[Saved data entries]

☆ ☆ ☆

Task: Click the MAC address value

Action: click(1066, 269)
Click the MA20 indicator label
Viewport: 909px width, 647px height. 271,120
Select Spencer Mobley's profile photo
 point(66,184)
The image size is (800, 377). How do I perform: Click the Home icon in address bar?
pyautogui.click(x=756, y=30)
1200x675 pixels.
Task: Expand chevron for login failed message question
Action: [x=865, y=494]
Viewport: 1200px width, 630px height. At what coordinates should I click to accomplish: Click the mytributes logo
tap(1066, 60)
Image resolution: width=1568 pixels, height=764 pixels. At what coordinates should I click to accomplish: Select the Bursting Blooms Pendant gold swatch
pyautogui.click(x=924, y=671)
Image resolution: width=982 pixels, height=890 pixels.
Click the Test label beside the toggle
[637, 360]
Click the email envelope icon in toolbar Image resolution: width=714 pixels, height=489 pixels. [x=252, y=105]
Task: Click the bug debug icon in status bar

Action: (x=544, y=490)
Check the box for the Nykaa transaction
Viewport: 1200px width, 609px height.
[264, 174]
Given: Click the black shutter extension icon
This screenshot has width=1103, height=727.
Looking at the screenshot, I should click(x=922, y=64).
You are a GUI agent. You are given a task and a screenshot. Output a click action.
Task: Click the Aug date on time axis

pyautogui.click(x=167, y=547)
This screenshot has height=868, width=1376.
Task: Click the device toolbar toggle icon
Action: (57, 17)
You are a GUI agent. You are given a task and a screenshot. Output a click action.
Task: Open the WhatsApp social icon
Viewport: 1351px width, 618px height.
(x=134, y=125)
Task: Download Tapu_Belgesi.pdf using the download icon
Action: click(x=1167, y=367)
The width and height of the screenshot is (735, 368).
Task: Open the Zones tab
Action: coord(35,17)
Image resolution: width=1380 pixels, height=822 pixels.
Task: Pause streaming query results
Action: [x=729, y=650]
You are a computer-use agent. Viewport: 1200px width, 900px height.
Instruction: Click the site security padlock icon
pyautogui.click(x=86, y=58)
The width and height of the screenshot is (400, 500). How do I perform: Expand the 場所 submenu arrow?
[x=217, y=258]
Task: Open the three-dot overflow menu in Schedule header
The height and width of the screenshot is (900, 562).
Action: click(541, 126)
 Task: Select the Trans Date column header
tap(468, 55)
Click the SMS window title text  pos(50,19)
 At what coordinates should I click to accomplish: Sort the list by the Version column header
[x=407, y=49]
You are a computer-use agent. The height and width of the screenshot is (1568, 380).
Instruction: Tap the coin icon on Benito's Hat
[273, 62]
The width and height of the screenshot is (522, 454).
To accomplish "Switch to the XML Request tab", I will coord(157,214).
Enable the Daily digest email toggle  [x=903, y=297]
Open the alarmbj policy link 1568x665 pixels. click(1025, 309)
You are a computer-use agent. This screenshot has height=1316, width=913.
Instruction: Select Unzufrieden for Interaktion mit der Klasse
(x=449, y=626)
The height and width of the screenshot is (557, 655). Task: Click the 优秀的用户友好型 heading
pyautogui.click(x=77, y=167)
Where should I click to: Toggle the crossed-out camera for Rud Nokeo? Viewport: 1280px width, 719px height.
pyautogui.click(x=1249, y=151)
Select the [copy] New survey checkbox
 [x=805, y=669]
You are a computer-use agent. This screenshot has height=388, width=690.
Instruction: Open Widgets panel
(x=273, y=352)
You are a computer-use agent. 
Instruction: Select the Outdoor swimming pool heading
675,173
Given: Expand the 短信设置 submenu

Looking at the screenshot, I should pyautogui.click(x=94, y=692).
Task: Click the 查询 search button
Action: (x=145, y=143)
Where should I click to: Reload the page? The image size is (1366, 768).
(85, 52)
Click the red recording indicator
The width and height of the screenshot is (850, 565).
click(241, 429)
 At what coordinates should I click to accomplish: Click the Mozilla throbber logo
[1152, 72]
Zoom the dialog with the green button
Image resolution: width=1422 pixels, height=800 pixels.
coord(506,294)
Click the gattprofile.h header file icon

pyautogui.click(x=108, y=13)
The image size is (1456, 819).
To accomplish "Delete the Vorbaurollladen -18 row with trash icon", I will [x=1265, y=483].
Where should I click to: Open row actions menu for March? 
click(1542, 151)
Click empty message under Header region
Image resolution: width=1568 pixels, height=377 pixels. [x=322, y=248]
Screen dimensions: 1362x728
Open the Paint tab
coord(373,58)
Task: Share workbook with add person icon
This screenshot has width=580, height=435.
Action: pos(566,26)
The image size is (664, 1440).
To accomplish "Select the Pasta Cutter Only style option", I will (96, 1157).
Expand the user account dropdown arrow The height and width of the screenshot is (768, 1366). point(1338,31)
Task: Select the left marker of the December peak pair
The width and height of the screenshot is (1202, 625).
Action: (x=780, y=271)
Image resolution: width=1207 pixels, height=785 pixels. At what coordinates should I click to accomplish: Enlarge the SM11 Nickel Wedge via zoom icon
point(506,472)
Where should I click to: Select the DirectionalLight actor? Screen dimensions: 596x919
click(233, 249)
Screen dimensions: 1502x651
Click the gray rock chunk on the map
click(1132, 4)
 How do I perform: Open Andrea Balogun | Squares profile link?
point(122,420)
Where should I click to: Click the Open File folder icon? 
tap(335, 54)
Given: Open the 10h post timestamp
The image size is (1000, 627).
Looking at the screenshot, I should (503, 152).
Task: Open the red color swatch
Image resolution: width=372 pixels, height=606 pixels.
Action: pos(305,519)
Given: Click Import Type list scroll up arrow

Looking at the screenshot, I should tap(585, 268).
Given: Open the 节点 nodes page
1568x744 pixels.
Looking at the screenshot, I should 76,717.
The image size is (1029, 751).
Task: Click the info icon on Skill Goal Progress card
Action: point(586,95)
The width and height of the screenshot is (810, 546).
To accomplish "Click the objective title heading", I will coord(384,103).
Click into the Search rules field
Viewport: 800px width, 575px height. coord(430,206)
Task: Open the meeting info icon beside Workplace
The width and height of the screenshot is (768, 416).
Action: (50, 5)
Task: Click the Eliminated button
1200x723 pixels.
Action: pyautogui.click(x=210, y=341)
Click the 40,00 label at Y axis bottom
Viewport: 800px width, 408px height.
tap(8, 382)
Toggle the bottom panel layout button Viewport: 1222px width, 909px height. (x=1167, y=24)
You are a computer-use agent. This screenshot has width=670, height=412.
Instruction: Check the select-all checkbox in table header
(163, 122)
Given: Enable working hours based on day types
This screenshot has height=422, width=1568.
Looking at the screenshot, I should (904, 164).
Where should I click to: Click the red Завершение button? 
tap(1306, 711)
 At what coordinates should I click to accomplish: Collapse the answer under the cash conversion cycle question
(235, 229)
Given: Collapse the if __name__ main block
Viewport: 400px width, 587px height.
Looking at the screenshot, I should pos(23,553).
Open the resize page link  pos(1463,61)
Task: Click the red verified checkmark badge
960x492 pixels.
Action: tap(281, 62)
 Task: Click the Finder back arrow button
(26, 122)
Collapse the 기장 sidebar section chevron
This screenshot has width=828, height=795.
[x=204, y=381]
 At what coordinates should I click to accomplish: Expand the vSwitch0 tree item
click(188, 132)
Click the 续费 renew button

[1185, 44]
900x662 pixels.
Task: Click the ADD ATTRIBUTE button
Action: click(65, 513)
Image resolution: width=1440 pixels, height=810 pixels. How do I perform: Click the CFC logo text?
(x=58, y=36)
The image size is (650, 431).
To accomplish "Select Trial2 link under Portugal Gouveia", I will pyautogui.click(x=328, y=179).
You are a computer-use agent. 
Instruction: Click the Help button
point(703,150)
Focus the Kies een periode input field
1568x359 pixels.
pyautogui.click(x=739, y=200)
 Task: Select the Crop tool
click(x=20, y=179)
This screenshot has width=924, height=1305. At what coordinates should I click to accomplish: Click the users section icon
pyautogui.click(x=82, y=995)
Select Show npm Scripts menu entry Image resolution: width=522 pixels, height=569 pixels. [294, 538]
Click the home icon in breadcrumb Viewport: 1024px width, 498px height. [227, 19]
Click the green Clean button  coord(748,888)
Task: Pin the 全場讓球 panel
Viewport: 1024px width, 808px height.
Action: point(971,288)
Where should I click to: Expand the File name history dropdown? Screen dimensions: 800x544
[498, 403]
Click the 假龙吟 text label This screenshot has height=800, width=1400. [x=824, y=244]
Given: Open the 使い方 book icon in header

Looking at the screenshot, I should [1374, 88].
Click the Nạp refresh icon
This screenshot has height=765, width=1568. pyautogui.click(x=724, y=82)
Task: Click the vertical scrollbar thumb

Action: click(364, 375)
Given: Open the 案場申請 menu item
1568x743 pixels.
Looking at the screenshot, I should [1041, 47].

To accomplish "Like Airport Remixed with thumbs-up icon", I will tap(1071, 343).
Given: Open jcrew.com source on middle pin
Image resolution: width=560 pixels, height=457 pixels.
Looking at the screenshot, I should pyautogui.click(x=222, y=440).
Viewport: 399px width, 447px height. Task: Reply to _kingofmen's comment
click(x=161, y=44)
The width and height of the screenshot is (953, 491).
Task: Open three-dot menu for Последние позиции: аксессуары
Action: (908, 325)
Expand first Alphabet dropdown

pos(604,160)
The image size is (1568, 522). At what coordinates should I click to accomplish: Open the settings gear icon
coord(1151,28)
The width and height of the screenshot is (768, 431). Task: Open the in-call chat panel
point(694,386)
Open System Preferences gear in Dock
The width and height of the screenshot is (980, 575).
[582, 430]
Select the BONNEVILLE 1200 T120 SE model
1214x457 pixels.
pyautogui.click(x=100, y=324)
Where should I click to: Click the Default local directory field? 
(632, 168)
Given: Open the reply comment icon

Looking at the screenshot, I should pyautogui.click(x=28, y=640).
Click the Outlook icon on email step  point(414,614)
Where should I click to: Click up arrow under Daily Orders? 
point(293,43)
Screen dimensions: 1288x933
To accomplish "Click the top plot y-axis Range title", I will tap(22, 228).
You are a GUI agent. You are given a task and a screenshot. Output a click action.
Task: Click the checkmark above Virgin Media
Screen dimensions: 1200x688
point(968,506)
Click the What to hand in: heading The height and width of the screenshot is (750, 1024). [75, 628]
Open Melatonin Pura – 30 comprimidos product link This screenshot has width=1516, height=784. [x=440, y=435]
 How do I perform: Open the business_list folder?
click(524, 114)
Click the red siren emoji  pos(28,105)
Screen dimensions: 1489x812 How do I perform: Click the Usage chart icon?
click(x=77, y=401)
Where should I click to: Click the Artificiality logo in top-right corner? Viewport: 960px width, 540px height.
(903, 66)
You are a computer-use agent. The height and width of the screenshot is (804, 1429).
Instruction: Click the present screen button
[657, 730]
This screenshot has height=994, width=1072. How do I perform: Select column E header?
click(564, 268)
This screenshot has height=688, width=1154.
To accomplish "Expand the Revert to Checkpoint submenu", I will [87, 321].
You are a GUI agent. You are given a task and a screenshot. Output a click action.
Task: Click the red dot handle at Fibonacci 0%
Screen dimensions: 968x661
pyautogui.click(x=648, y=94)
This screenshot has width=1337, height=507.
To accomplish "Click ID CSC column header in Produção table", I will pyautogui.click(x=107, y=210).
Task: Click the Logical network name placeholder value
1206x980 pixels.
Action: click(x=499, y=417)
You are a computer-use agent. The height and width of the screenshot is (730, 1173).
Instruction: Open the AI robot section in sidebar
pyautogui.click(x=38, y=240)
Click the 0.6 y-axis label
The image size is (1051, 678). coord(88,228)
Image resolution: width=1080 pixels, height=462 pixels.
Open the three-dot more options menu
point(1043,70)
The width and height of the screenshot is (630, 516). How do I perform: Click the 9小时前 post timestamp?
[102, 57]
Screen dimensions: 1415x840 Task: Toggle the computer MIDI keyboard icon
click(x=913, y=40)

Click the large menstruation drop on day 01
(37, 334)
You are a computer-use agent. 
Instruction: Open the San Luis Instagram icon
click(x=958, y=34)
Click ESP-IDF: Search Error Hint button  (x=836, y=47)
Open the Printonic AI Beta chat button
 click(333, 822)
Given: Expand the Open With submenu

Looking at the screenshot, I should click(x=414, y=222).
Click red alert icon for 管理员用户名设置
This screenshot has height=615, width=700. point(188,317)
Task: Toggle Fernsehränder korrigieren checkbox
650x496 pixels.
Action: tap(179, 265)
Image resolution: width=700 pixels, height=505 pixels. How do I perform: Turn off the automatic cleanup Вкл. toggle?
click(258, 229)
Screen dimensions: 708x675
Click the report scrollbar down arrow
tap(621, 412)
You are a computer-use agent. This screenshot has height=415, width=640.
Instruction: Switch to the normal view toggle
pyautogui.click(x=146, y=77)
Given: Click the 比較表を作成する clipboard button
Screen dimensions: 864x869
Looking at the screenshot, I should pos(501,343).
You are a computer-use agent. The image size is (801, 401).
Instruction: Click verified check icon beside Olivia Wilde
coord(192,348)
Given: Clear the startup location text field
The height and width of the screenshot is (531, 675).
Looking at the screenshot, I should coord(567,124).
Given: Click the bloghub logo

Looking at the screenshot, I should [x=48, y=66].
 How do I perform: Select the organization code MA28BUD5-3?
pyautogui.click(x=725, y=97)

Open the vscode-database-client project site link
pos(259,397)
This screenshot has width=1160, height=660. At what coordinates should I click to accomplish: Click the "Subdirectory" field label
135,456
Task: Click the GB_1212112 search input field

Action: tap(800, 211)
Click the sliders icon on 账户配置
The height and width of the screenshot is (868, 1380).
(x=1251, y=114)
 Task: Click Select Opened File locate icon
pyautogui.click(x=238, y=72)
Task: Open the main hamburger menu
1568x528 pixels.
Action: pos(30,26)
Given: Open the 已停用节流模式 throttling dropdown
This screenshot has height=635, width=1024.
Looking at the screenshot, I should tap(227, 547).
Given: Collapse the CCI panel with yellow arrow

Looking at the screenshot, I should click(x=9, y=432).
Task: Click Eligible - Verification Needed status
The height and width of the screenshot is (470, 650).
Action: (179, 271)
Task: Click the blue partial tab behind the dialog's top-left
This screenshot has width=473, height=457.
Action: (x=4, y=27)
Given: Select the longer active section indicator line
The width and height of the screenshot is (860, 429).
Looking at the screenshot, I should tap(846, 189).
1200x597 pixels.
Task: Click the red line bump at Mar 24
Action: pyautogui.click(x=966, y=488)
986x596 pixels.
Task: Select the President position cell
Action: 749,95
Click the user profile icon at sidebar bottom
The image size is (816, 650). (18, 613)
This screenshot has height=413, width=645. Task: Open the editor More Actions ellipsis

☆ ☆ ☆

**WORK ORDER**
Using the data above, print exactly the lines from the line that contains "Task: Click the blue" through the line that contains "Given: Select the", with both included.

**ANSWER BOX**
Task: Click the blue partial tab behind the dialog's top-left
This screenshot has width=473, height=457.
Action: (x=4, y=27)
Given: Select the longer active section indicator line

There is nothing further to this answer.